Exchange Commission (“SEC”). ¶¶ 21, 28, 35, 45. Each Annual Report was “signed by Defendants Wu and Zeng, attesting to the accuracy of financial reporting, the disclosure of any material changes to the Company’s internal controls over financial reporting, and the disclosure of all fraud.” Id. The Annual Reports from 2019 through 2021 contain nearly identical risk disclosure statements with respect to the Company’s operations in People’s Republic of China (“China” or “PRC”). ¶¶ 22, 29, 36. The statements began by articulating that the Company might not be able to obtain or maintain the necessary licenses for their activities in multiple jurisdictions, especially in PRC. Id. They then acknowledge that while the regulatory authorities in China might take the position that UP Fintech was required to obtain licenses, the Company’s legal counsel advised that the Company’s activities did not require a securities brokerage license or permit. Id. Then, the reports communicated the potential for new laws and regulations to impact the Company’s business and stressed that there may be substantial uncertainty regarding their

application to UP Fintech. Id. In a subsequent paragraph, the statements described an investor alert posted by the China Securities Regulation Commission (“CSRC”) on their website in July of 2016. Id. The post warned that, except for select investment channels that have been approved by the CSRS, all other institutions that provided services for Chinese investors to participate in oversees securities trading were not approved. Id. The statement continued to explain that in September 2016, UP Fintech received a rectification notice from the Beijing branch of the CSRC. Id. The Company’s statements indicate that it took action to comply with the CSRC’s requirements and provided the relevant information to the authorities. Id. The Company disclosed that it could not make assurances it would not be subject to further investigation and that additional rectifications might

adversely affect the business. Id.

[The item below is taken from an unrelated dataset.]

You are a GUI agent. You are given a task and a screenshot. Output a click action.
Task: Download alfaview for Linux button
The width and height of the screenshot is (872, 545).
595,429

Finally, the statement explained that if the Company was required to and could not obtain necessary approvals, the Company might fail to develop new business, be fined, have gains confiscated, have activities suspended, or be subject to claims for compensation of any economic loss suffered by customers or other parties. Id. The 2019–2021 Annual Reports also contained a disclosure section regarding Chinese security laws. ¶¶ 24, 31, 41. The section acknowledged that if UP Fintech did not comply with the laws and regulations of the PRC, penalties, confiscation of illegal proceeds, fines, or termination of business may result. Id. Another section noted that the Company is subject to a myriad of regulatory bodies, though it did not specifically identify China or the CSRC as one of them. ¶¶ 26, 33, 43. Additionally, the Company expressed that compliance turned upon UP Fintech’s internal system of compliance but despite this, “violations could still occur.” Id. Both the 2021 and 2022 Annual Reports included additional paragraphs about potential intervention by the Chinese Government. ¶¶ 39, 50. The 2021 Annual Report noted that the PRC

government had recently indicated an “intent to exert more oversight and control over overseas securities offerings” that could adversely affect UP Fintech at any time. ¶ 39.